RE: Is there a right way to romantically connect with others?
September 11, 2016 at 11:42 am
(This post was last modified: September 11, 2016 at 11:46 am by bennyboy.)
(September 11, 2016 at 5:30 am)Arkilogue Wrote:(September 11, 2016 at 5:14 am)bennyboy Wrote: I don't think polyamory is ethical, because I still believe (shoot me, I already know what you fuckers are going to say about this) that at the core, heterosexual relationships are about babies. Yeah, fuck you, I said it, don't start with me.
The ethics of sexuality are largely to do with what happens at the point of pregnancy. In a polyamorous relationship, pregnancy likely means that the woman will no longer get to be anything-androus. Since she's lacking the bonded understanding of a monogamous couple, she's going to have a hard time convincing the man that he suddenly needs to commit to helping her build a nest and raising a child.
The other issue is the reproductive life cycle. It's easy to talk a 20 year-old girl into thinking she'll never ever want a baby. But fast forward about 9 years, and there's going to be a real dissonance-- she's very likely to start wondering about reproducing, whereas for a man-- well, he's still got about 40 years to think about it.
So the Bonobo's are doing it wrong?
http://www.cnn.com/2016/05/07/opinions/m...os-safina/
https://www.psychologytoday.com/blog/sex...ve-and-sex
Ethics implies the capacity to hold a world view and act in accordance with it. So yes, from the human perspective, bonobos are doing it wrong.
Humans have to balance components of a world view against each other: the seeking of pleasure is an important value; so is equality among the genders; so is the sense of responsibility for the social and material well-being of children.
In my opinion any man trying to talk a woman into a polyamorous relationship is doing so selfishly-- he wants sex, but none of the relationship work that comes with a real romantic relationship. He also, unless he's completely retarded, knows that as women mature their desire to reproduce often intensifies; he should be able to infer, then, that a long-term polyamorous arrangement is likely to lead to conflict or suffering.
Making choices which one knows are likely to lead to conflict or suffering of others is unethical.

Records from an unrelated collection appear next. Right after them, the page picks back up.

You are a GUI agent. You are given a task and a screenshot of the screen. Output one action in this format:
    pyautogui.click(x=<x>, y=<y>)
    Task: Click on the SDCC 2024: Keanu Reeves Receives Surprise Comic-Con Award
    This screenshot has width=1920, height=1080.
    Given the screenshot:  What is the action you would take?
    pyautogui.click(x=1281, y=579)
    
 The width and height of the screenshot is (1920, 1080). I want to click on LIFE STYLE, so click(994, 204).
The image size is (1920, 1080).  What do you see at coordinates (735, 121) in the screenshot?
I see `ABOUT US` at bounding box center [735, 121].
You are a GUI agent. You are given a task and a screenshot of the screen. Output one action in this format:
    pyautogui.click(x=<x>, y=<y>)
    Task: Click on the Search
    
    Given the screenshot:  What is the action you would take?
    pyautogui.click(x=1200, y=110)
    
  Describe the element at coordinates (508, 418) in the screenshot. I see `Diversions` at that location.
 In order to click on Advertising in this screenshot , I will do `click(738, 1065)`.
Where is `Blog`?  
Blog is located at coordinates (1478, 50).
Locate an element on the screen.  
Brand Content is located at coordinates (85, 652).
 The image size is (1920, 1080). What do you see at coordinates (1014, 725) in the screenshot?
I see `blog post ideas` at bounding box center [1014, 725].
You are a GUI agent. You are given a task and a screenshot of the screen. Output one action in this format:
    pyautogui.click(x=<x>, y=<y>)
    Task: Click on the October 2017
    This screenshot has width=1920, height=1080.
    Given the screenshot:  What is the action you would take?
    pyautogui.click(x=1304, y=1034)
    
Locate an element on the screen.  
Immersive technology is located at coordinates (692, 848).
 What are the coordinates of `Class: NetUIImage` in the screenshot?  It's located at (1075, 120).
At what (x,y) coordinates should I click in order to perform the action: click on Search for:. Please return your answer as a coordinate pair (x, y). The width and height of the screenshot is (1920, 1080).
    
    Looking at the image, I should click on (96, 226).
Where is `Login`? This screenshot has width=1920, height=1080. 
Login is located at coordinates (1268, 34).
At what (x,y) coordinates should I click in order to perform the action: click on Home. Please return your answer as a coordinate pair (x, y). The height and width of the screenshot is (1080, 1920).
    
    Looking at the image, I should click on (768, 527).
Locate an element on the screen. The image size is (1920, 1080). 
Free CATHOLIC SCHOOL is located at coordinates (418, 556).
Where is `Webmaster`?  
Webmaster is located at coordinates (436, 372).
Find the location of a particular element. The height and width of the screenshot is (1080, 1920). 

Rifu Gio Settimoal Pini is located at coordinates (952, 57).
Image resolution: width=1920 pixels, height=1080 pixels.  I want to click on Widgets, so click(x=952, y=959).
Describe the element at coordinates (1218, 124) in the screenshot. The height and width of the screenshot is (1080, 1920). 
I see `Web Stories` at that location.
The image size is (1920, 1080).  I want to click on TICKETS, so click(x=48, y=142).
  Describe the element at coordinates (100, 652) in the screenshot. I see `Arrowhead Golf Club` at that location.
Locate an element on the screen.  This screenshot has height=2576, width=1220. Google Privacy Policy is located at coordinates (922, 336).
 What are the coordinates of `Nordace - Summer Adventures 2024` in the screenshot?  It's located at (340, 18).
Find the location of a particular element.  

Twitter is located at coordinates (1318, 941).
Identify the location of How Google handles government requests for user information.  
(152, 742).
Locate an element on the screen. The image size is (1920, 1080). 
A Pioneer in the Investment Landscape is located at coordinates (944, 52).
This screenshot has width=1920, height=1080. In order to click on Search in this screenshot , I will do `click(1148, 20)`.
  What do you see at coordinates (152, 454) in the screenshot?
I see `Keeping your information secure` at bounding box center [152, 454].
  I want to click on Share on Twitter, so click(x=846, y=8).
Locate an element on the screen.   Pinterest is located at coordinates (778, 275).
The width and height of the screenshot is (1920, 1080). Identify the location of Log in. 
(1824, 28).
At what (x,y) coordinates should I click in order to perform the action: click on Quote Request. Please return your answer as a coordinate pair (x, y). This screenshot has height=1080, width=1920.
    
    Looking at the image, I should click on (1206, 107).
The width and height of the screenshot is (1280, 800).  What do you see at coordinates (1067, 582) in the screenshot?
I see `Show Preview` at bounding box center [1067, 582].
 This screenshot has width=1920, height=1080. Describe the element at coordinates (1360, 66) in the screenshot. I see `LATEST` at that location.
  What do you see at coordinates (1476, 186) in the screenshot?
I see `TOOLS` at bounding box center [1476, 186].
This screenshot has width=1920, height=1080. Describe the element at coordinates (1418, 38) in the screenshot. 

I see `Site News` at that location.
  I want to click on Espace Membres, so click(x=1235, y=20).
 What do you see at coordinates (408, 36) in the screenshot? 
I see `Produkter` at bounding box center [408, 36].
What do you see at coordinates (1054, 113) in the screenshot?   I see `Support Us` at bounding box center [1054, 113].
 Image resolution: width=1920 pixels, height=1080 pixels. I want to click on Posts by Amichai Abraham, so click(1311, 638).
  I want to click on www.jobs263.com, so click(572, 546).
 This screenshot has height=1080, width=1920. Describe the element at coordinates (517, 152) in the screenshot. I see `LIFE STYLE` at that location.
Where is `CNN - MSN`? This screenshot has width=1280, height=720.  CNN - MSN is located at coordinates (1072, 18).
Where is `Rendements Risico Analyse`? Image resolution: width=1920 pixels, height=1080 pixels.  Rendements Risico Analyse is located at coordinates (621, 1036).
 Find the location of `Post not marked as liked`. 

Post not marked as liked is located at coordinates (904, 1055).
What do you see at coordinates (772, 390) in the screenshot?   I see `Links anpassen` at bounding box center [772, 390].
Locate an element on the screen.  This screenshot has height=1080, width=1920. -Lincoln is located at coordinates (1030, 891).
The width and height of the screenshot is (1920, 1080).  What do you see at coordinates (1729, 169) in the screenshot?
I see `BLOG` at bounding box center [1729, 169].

Convincing yourself that you've got the consent of some young lady might make you feel better about living the way you want, but in the end, it will likely go badly, and a decent man will see this likely outcome and take reasonable measures to avoid it. He will do this by accepting some limitations to his own pursuit of pleasure in favor of maintaining a healthy romantic relationship.